A two-way voice line to Bob, our main agent. You hold the microphone button in Telegram, say the thing ("what is on my to-do list", "remind me to call Josh tomorrow", "summarise the latest on the model launches"), and let go. A few seconds later Bob replies with a voice note. It has understood you, done the task with its normal tools, and spoken the answer back. No app to install, no new account, no wake word, no setup on the phone at all.

How it works, in plain terms

Telegram carries the audio both ways. It is the same chat we already use to give Bob jobs, so the recording, the playback and the delivery to any device are all handled for us, for free, even on a patchy signal.

When a voice note lands, the server turns it into text with Whisper, an open speech-to-text model that we run on our own machine. The point worth stressing: your voice is understood locally. The audio never leaves the box to be heard by anyone else. Bob then reads that text and works the task exactly as it would a typed message. Its reply is turned back into speech by a text-to-speech voice (the British one, naturally), packaged as a Telegram voice note, and sent back up the same chat.
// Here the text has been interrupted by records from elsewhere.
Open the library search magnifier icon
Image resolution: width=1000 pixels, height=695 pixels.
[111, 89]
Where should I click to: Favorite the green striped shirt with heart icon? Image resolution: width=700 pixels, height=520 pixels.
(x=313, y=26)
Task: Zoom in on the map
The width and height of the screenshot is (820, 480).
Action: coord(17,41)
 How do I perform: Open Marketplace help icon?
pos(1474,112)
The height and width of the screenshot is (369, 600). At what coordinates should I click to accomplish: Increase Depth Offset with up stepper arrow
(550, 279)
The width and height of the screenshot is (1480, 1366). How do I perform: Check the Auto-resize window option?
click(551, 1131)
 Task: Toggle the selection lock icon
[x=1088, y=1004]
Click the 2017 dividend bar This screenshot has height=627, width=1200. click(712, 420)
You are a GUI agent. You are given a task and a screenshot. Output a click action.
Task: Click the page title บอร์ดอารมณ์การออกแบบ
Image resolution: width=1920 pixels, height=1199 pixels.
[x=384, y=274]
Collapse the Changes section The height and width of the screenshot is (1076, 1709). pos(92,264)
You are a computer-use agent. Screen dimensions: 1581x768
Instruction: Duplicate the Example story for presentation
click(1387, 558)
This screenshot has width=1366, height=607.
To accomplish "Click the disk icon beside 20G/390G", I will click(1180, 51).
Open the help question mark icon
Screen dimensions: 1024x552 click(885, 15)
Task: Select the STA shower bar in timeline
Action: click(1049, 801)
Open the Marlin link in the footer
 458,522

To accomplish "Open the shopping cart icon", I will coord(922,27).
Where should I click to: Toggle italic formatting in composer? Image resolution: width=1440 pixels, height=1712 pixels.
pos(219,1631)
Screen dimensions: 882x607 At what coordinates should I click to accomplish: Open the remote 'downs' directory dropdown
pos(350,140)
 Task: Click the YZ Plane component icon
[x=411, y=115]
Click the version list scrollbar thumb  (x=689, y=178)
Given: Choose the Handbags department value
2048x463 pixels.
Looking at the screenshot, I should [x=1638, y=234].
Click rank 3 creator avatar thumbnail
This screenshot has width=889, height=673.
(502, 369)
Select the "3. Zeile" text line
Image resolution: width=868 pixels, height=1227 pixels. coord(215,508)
Why it took an afternoon and not a fortnight

Because the hard parts were already standing. Telegram does all the fiddly human-facing work: pressing record, the waveform, playing the reply, surviving a dropped connection, on every phone and laptop, with zero code from us. Tailscale, a private network that links our machines as if they shared one wifi, means the phone reaches the server with no public address to expose and nothing to lock down by hand. The agent in the middle has existed for months. All we added were the two small ends, hearing and speaking, and wired them into the bridge. Most of the value came from plumbing we had already paid for.

What is still off

The speaking is not sovereign yet. The hearing is: transcription runs on our own server and nothing is sent out. But the voice that talks back is generated by a hosted service, so the text of Bob's reply does leave the box to be spoken. Dropping in a local voice closes that gap, and it is on the list.
It listens while Bob is awake. Right now each voice note is handled by Bob's live session, which covers nearly all of the time. A proper always-on listener, one that answers even when no session is running, is the next version.
English only. The local model we run is the English one, chosen for speed and accuracy for a single user. Bigger multilingual models exist if we need them.
A few seconds each way. Fine for a walk or the kitchen, not a flowing back-and-forth conversation. Real-time would mean streaming the audio as you speak, which is a larger build for a smaller payoff.

What is now in the stack

voice/stt.sh: local Whisper transcription, any phone audio format in, clean text out.
voice/tts.sh: British text-to-speech, packaged as a native Telegram voice note.
Both wired straight into Bob's existing Telegram bridge. No new service, no new account, no app on the phone.